Machine Learning

Introduction

Machine learning is an important branch of artificial intelligence. It focuses on developing algorithms that learn from data automatically, and then utilizing them to predict on unknown data. Today, examples of machine learning are all around us, such as image-to-image search on the web, autorun in response to our voice commands, websites recommend products like movies and songs based on what we bought, watched, or listened to before. Academically, machine learning is a general research field, with a lot of interesting areas such as artificial neural networks, Gaussian process regression, metric learning, hidden Markov model. VSLab has been devoted to machine learning for years, especially in those areas about image and video understanding. Below we list some featured papers.

Publications

Dual L1-normalized context aware tensor power iteration and its applications to multi-object tracking and multi-graph matching [IJCV2020]

The multi-dimensional assignment problem is universal for data association analysis such as data association-based visual multi-object tracking and multi-graph matching. In this paper, multi-dimensional assignment is formulated as a rank-1 tensor approximation problem. A dual L1-normalized context/hyper-context aware tensor power iteration optimization method is proposed. Experiments on several public datasets, such as the MOT16 challenge benchmark, validate the effectiveness of the proposed methods.

Anisotropic convolution for image classification [TIP2020]

Convolutional neural networks are built upon simple but useful convolution modules. The traditional convolution has a limitation on feature extraction and object localization due to its fixed scale and geometric structure. Besides, the loss of spatial information also restricts the networks performance and depth. To overcome these limitations, this paper proposes a novel anisotropic convolution by adding a scale factor and a shape factor into the traditional convolution.

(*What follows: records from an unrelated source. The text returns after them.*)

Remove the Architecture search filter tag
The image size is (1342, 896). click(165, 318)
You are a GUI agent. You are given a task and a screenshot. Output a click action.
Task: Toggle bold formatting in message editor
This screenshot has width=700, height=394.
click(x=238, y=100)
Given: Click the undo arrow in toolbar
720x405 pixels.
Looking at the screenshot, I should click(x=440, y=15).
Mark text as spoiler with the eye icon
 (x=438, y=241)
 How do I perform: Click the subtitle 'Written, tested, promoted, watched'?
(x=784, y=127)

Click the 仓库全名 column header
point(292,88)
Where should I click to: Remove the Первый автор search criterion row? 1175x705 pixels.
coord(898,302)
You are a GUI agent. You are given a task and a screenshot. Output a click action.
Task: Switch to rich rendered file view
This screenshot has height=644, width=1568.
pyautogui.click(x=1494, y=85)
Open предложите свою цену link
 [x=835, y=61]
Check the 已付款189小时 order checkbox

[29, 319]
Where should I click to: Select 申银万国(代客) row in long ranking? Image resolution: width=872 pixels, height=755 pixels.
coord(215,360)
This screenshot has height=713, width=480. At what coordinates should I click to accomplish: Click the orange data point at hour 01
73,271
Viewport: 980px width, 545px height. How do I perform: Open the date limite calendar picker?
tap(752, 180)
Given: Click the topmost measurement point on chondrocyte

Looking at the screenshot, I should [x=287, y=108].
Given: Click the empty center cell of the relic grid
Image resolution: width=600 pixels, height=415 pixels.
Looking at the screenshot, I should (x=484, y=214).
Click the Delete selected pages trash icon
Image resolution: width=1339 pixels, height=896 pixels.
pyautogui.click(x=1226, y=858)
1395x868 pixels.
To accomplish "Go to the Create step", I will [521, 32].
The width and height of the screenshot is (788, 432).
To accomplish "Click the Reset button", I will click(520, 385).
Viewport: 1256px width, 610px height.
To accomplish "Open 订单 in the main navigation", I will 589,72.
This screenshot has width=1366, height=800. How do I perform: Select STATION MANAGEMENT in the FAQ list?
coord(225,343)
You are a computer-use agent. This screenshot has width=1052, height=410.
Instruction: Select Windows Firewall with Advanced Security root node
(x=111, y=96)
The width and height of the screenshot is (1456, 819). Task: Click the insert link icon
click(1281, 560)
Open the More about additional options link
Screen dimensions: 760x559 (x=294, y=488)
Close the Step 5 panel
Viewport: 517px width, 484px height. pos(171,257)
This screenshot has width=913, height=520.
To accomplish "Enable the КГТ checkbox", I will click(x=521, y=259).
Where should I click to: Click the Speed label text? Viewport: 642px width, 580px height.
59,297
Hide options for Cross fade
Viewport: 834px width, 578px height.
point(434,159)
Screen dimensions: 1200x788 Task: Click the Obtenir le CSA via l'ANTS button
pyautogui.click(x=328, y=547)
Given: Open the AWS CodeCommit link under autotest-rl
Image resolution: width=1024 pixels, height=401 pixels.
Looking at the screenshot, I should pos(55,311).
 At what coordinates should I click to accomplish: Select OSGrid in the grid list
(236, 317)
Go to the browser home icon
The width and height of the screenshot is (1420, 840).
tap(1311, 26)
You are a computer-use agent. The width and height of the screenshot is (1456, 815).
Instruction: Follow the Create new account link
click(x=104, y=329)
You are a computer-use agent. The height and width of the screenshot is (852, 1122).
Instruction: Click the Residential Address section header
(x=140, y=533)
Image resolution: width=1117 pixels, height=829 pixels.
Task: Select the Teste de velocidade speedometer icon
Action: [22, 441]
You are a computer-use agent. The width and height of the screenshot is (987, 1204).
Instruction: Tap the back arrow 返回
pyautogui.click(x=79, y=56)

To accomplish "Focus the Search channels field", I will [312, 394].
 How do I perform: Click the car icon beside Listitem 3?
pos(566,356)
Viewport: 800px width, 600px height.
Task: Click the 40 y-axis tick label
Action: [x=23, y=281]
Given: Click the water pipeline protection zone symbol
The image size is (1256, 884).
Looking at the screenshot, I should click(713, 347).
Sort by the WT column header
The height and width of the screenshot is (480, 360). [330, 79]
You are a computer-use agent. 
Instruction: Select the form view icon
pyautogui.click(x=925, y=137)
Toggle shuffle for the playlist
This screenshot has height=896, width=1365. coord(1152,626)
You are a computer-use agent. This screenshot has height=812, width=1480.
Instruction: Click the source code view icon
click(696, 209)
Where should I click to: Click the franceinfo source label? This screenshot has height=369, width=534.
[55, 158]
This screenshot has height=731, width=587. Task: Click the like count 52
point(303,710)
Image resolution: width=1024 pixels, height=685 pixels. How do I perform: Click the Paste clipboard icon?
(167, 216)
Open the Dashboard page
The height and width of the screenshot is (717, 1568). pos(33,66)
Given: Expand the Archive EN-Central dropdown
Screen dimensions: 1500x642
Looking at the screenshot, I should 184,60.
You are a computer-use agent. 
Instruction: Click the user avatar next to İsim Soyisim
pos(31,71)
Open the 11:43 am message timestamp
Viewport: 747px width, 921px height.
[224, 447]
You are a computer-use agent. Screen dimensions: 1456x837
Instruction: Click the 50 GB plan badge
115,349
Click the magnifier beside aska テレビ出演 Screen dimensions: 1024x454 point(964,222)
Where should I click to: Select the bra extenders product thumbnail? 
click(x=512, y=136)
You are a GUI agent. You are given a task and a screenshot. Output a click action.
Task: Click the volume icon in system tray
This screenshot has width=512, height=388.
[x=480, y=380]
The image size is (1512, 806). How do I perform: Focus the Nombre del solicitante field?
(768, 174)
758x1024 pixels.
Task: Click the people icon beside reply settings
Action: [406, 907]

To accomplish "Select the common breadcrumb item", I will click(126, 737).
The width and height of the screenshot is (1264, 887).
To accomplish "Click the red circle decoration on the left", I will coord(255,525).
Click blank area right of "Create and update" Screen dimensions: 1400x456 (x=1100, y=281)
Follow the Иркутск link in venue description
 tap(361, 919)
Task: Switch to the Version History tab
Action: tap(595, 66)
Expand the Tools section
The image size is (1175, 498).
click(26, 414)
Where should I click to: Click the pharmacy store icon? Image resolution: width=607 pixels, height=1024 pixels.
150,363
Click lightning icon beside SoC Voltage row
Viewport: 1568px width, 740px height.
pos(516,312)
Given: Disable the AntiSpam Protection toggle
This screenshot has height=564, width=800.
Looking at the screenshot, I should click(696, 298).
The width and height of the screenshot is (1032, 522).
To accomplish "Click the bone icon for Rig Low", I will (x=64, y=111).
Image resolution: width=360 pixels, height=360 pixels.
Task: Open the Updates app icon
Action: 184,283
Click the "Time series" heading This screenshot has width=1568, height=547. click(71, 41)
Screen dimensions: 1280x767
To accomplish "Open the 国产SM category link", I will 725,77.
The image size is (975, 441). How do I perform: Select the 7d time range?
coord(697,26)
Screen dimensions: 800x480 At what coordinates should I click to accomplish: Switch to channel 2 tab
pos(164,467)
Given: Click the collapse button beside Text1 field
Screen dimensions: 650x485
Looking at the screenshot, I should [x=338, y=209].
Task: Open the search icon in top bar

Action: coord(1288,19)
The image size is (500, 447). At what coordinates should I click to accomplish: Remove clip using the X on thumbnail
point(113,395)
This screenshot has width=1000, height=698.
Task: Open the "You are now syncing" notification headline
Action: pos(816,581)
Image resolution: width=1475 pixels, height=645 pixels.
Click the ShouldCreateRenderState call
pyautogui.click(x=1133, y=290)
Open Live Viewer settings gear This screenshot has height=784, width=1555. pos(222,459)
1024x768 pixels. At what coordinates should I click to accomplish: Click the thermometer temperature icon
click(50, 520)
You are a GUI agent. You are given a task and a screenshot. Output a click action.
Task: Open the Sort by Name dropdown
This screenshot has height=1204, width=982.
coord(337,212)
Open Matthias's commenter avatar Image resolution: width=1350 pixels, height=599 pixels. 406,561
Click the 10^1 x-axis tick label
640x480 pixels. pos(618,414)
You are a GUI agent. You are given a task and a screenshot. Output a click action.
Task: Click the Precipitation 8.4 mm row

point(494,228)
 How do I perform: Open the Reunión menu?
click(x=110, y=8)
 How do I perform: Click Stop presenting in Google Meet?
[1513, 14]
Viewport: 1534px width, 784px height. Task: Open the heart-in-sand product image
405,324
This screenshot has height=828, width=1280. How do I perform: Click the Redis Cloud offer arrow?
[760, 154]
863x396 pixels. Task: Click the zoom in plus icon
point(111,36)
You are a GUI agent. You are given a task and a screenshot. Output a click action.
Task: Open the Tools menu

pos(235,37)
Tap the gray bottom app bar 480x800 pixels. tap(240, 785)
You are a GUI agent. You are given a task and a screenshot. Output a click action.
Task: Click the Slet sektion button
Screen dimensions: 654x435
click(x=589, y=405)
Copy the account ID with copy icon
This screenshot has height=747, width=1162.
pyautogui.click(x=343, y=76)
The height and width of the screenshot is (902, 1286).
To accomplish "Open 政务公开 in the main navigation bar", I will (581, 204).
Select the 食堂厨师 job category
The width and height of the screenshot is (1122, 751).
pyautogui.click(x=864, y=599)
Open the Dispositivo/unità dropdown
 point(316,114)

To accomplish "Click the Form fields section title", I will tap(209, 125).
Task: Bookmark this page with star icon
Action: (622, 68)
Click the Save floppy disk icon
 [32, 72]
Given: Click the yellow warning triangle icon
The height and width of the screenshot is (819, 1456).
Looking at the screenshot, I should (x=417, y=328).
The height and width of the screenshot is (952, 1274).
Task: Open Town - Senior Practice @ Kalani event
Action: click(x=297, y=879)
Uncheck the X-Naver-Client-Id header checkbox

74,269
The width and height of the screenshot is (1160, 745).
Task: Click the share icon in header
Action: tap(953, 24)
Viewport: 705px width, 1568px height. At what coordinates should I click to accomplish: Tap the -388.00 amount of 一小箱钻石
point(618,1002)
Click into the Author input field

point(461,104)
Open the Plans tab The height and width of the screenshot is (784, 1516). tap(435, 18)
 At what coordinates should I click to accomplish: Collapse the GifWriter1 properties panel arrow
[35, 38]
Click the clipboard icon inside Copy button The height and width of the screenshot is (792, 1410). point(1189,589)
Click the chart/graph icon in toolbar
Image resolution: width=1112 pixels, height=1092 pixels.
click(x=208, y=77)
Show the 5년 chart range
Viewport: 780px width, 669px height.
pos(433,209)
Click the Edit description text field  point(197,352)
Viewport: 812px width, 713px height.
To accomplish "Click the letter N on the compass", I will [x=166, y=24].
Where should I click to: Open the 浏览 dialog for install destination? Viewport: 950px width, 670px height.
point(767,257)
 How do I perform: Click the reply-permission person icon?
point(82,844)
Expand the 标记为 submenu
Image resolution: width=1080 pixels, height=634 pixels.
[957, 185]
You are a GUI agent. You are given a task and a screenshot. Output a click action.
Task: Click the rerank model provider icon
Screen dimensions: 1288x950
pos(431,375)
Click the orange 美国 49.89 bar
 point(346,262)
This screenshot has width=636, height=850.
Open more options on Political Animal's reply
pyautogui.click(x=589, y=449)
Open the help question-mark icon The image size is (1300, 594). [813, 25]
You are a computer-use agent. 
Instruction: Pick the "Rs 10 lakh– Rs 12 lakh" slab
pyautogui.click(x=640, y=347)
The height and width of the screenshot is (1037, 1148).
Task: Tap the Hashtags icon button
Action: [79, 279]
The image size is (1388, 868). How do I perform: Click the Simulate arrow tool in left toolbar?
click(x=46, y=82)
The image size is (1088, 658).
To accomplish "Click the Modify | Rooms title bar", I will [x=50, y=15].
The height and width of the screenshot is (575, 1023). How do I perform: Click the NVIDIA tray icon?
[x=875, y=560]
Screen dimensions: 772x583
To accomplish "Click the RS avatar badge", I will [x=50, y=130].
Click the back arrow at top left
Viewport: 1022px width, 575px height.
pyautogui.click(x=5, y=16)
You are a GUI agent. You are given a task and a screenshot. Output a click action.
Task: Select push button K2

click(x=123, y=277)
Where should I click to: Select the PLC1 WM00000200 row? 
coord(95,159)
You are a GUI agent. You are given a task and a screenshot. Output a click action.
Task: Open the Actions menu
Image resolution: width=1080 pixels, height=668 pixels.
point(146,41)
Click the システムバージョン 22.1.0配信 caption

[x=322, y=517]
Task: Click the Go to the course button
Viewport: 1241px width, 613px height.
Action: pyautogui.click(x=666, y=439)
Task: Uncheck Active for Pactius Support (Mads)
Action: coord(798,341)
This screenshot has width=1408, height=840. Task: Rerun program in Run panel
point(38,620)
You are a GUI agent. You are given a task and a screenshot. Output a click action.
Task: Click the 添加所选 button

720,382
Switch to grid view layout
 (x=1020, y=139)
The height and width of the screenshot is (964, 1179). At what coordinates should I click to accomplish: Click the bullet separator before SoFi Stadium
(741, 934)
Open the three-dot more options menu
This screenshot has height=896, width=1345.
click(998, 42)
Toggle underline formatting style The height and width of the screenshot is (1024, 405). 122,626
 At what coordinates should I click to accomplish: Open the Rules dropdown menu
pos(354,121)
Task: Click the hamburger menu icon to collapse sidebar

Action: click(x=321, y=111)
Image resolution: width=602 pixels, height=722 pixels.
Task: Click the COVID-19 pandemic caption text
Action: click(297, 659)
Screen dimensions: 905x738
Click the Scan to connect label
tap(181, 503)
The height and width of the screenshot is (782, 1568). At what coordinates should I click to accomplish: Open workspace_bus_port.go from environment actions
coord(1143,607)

The anisotropic convolution can be applied to arbitrary convolutional networks and the enhanced networks are called ACNs (anisotropic convolutional networks). Experimental results show that ACNs achieve better performance than many state-of-the-art methods and the baseline networks in tasks of image classification and object localization, especially in classification task of tiny images.

Tangent Fisher vector on matrix manifolds for action recognition [TIP2019]

In this paper, we address the problem of representing and recognizing human actions from videos on matrix manifolds. For this purpose, we propose a new vector representation method, named tangent Fisher vector, to describe video sequences in the Fisher kernel framework. We first extract dense curved spatio-temporal cuboids from each video sequence. Furthermore, a simple yet efficient algorithm is proposed to learn the LDS parameters and approximate the observability matrix at the same time. Finally a tangent Fisher vector is computed by first accumulating all the tangent vectors in each Gaussian component, and then concatenating the normalized results across all the Gaussian components. A kernel is defined to measure the similarity between tangent Fisher vectors for classification and recognition of a video sequence.

Knowledge distillation via instance relationship graph [CVPR2019]

The key challenge of knowledge distillation is to extract general, moderate and sufficient knowledge from a teacher network to guide a student network. In this paper, a novel Instance Relationship Graph (IRG) is proposed for knowledge distillation. It models three kinds of knowledge, including instance features, instance relationships and feature space transformation, while the latter two kinds of knowledge are neglected by previous methods. The proposed method effectively captures the knowledge along the whole network via IRGs, and thus shows stable convergence and strong robustness to different network architectures. In addition, the proposed method shows superior performance over existing methods on datasets of various scales.

Tracking-by-fusion via Gaussian process regression extended to transfer learning [TPAMI2018]

This paper presents a new Gaussian Processes (GPs)-based particle filter tracking framework. The framework non-trivially extends Gaussian process regression (GPR) to transfer learning, and, following the tracking-by-fusion strategy, integrates closely two tracking components, namely a GPs component and a CFs one. Superior performance on four object tracking benchmarks (OTB-2015, Temple-Color, and VOT2015/2016), and in comparison with baselines and recent state-of-the-art trackers, has demonstrated clearly the effectiveness of the proposed framework.

Dual sticky hierarchical Dirichlet process hidden Markov model and its application to natural language description of motions [TPAMI2018]

In this paper, a new nonparametric Bayesian model called the dual sticky hierarchical Dirichlet process hidden Markov model (HDP-HMM) is proposed for mining activities from a collection of time series data such as trajectories. All the time series data are clustered. Each cluster of time series data, corresponding to a motion pattern, is modeled by an HMM. Our model postulates a set of HMMs that share a common set of states (topics in an analogy with topic models for document processing), but have unique transition distributions. The effectiveness of our dual sticky HDP-HMM is validated on several trajectory datasets. The effectiveness of the natural language descriptions for motions is demonstrated on the vehicle trajectories extracted from a traffic scene.